__TASK DESCRIPTION__
Everything from the line containing "has width=377, height=286." to the last line of the listing below, inclusive, is what you should output, exactly as it appears.

__DATASET CONTENT__
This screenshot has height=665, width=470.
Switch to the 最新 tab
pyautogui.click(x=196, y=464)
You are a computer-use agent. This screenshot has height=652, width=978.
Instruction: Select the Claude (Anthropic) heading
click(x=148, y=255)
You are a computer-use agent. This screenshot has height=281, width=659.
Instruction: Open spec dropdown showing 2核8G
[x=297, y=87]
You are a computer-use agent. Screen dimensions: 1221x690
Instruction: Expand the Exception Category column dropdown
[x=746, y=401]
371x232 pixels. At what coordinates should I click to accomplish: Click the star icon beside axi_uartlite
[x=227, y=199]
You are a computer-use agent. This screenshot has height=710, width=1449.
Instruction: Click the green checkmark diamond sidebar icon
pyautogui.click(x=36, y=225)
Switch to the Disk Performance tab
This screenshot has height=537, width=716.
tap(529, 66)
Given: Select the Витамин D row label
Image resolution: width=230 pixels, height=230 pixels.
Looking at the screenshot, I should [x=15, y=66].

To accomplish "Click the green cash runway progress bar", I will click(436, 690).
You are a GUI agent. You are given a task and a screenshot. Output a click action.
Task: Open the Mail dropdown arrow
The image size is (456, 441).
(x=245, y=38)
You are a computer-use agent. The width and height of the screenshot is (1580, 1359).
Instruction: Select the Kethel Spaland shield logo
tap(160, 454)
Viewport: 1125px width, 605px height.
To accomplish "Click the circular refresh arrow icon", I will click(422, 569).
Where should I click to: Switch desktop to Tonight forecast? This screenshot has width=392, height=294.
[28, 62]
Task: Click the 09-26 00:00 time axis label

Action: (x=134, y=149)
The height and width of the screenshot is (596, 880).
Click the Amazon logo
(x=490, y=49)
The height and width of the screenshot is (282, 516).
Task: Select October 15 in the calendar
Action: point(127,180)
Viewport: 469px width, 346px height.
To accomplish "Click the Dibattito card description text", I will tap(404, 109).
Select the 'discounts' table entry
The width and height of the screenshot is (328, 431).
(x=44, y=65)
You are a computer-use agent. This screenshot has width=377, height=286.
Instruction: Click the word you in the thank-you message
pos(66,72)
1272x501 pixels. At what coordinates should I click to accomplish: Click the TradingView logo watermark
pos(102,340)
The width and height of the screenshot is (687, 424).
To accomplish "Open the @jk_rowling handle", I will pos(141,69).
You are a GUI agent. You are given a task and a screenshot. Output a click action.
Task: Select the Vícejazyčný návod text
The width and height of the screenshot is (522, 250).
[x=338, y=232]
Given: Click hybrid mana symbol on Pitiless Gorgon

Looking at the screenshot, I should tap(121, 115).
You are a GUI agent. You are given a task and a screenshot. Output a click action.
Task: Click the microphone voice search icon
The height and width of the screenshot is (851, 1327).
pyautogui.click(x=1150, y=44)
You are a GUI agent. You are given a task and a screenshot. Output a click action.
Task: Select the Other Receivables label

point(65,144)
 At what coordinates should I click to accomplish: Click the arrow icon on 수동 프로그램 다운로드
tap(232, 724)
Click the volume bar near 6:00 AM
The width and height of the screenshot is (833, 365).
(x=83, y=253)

__TASK SOLUTION__
You are a computer-use agent. This screenshot has width=377, height=286.
Instruction: Click the word you in the thank-you message
pos(66,72)
1272x501 pixels. At what coordinates should I click to accomplish: Click the TradingView logo watermark
pos(102,340)
The width and height of the screenshot is (687, 424).
To accomplish "Open the @jk_rowling handle", I will pos(141,69).
You are a GUI agent. You are given a task and a screenshot. Output a click action.
Task: Select the Vícejazyčný návod text
The width and height of the screenshot is (522, 250).
[x=338, y=232]
Given: Click hybrid mana symbol on Pitiless Gorgon

Looking at the screenshot, I should tap(121, 115).
You are a GUI agent. You are given a task and a screenshot. Output a click action.
Task: Click the microphone voice search icon
The height and width of the screenshot is (851, 1327).
pyautogui.click(x=1150, y=44)
You are a GUI agent. You are given a task and a screenshot. Output a click action.
Task: Select the Other Receivables label

point(65,144)
 At what coordinates should I click to accomplish: Click the arrow icon on 수동 프로그램 다운로드
tap(232, 724)
Click the volume bar near 6:00 AM
The width and height of the screenshot is (833, 365).
(x=83, y=253)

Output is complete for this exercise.